Note there is still a small area of black still left but I intend to continue the process on that bit. Then regularly spray to maintain the cleanliness.
Another bonus of Soda Bicarb is that it’s a natural odouriser too!
Keep your oven sparkling with lemons. Lemons can help to maintain your now clean oven .
Method:
Cut a lemon in half and squeeze out the juice into a pyrex (oven proof glass) bowl. Pop the remains of the lemon in with it. Add water until the lemon is covered. Put it into the center of the oven.
Turn oven on to about 180 degrees until the lemon water begins to boil. Then turn the oven down very very low for about 20 mins. Keep a careful eye on the bowl as you don’t want it to dry out completely. When there is very little water left, turn off the oven.
When the oven is still warm, but not hot ( we don’t want your burning yourself!) you can wipe out the insides with a damp cloth as any grease splatters should now be softened.
So there we have have it. Perfect oven cleaning using soda bicarb, water and lemons. Cheap effective and eco friendly!

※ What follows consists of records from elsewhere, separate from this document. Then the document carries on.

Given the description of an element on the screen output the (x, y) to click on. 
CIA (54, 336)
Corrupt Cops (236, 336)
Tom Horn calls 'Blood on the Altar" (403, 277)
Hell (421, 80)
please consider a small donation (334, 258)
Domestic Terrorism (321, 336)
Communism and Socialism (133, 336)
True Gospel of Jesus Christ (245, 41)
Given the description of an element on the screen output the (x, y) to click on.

Use it on your toaster oven too!
There is another way!
If you don’t fancy the spray method try this…
Another way that some of my friends have cleaned their oven was to mix some soda bicarb and water into a paste and ‘paint’ it all over the grime in the oven. If you leave it for about an hour the bicarb reacts with the carbon and softens up making it easier to remove. This is fine if you just have some minor spillage in the oven but if its anything like the terribly disgusting excuse for an oven that I had, you’d be better off with the spray version!
Don’t forget that whichever way you clean your oven, remember to spray regularly to keep the carbon devils at bay.
Don’t you just love eco friendly ways to clean? I do!